31/3/09

El fin de la tradición narcisista europea.

Cuenta la leyenda que Narciso, bello hijo de Céfiso y Liríope, se enamoró de su reflejo en el agua y acabó por ahogarse al intentar besar su propia imagen. No cabe duda de que Narciso era un típico europeo.

Durante siglos, los europeos creyeron que el mundo era el resultado de la creación de los dioses. Y, por supuesto, como no podía ser de otra forma, el hombre era el centro, el máximo exponente de esa creación. Incluso los dioses, creadores del mundo, tenían aspecto humano. No valía la pena imaginar que tuviesen aspecto de mosca, de murciélago o de otra cosa cualquiera. ¡Qué tontería! ¿Cómo no iban a tener los dioses aspecto humano?

Algún tiempo después, los europeos empezaron a viajar por el mundo y se encontraron con otros hombres de apariencia extraña: más altos, más bajos, más oscuros, más pálidos… Como no hablaban ninguna lengua europea, los viajeros llegaron a la conclusión de que aquellos seres, desde luego, no podían ser humanos. Por tanto, empezaron a esclavizarlos y a tratarlos como animales domésticos. Pero poco después, de forma harto sorprendente, algunos de estos seres aprendieron a hablar la lengua de sus amos. Viendo esto, los europeos tuvieron que admitir, no sin mucha resistencia, que quizás aquellos seres también fuesen humanos, aunque, claro, nunca tan bellos e inteligentes como ellos.

Con la llegada de Darwin y de la teoría de la evolución, el narcisismo europeo parecía estar condenado. Al final, todas las especies eran hermanas, todas descendían de un tatarabuelo común. La ciencia demostraba que incluso el hombre, incluso el hombre europeo, era hermano del chimpancé, de la musaraña, de la estrella de mar, de la lombriz, de la ameba… Así pues, el hombre no era nada especial dentro de la naturaleza.
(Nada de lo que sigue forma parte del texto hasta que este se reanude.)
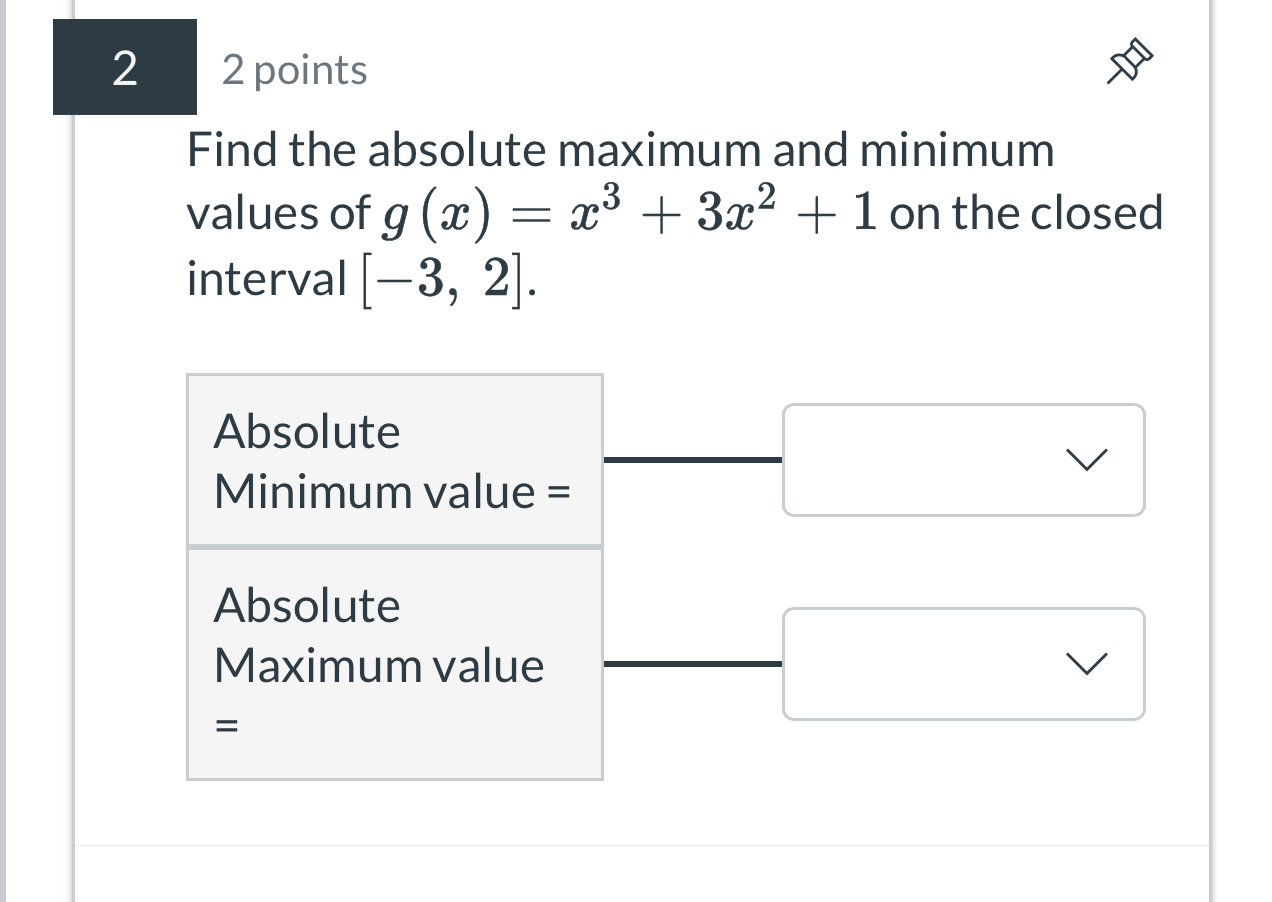Click the dark question indicator tile

coord(125,67)
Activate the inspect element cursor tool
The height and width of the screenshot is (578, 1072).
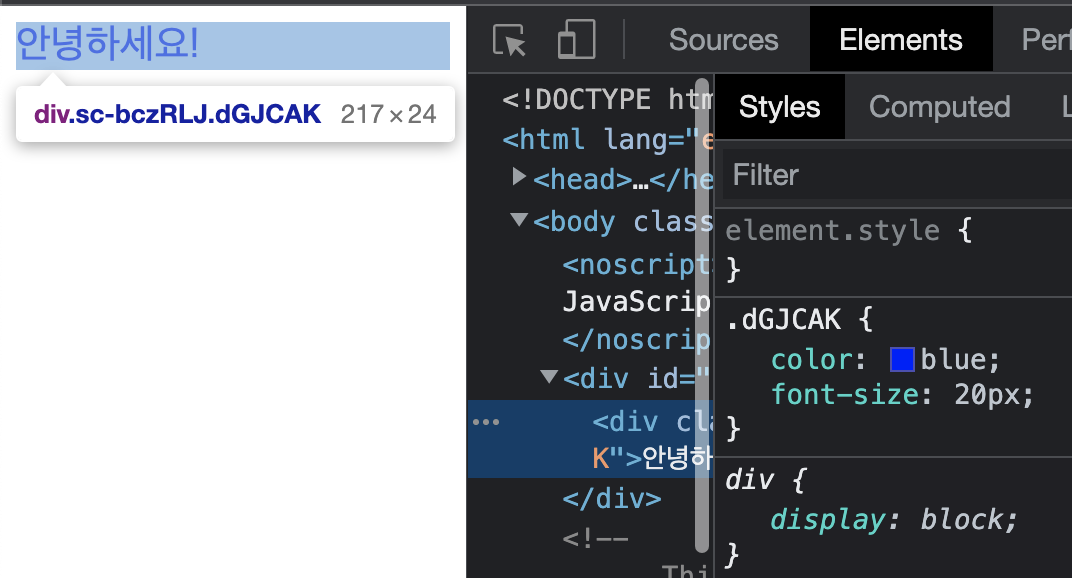pos(508,40)
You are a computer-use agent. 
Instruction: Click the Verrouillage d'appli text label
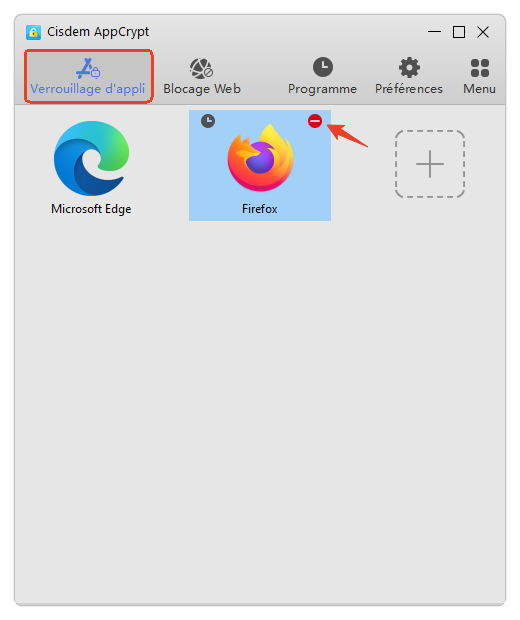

Era tan sólo una especie más.

Pero, claro, la larga tradición narcisista europea no podía quedar por aquí. Sí, los europeos llegaron a admitir finalmente la teoría de la evolución, pero atención: quedando bien claro que el hombre, dentro del conjunto de todas las formas vivientes, era, ni más ni menos, la especie más evolucionada. Y esto pasó a demostrarlo señalando que él, el hombre, era la especie que tenía el cerebro más grande, que caminaba sobre dos piernas, que hablaba un lenguaje vocálico complejo y que conseguía fabricar utensilios.

Resulta como mínimo curioso que, para intentar demostrar que el hombre era el más evolucionado, se eligiesen precisamente aquellas características que más definen al propio hombre. Sin duda podrían haberse elegido otras características diferentes e igualmente válidas, como por ejemplo: ser el corredor más rápido, ser capaz de volar, poder realizar la fotosíntesis, poder vivir en una atmósfera sin oxígeno, etc.

No es que las características que definen al hombre no tengan mérito, pero no cabe duda de que hay muchas otras características que resultan igualmente meritorias y maravillosas. Y a decir verdad, siendo algo rigurosos, las características propias del hombre ni siquiera son muy originales: los delfines tienen cerebros más grandes y desarrollados, hay muchos animales bípedos, muchos se comunican con sonidos complejos, bastantes fabrican utensilios…

Pero lo peor de todo es pensar que más evolucionado significa ser mejor. Esto es evidentemente una falsedad. Todas las especies actuales están igualmente adaptadas al medio. Todas ellas son las mejores que alguna vez existieron. Y la prueba evidente de ello es que todas continúan vivas. Una bacteria, una encina, un elefante… todos ellos tienen el mismo grado de excelencia adaptativa.

Dentro del mundo vivo, la expresión más evolucionado se emplea en realidad para designar aquellas especies que se han transformado más, es decir, aquellas que se parecen menos a sus tatarabuelos. Por ejemplo, dentro del grupo de los mamíferos son los delfines los más evolucionados, pues son los que menos se parecen a la musaraña prehistórica de que descienden todos los mamíferos. El hombre, casi tan peludo como esa musaraña, es mucho menos evolucionado.

Aceptemos finalmente la verdad, por muy desagradable que ésta sea. En todos los pueblos y villas del mundo hay un individuo que se destaca claramente por su necedad, por no enterarse de nada, por fantasear continuamente, por creerse siempre el mejor del mundo en todo.

Pues bien, sabiendo todo esto, aceptemos finalmente lo que es una clara evidencia científica: el hombre europeo es el tonto del pueblo de la evolución.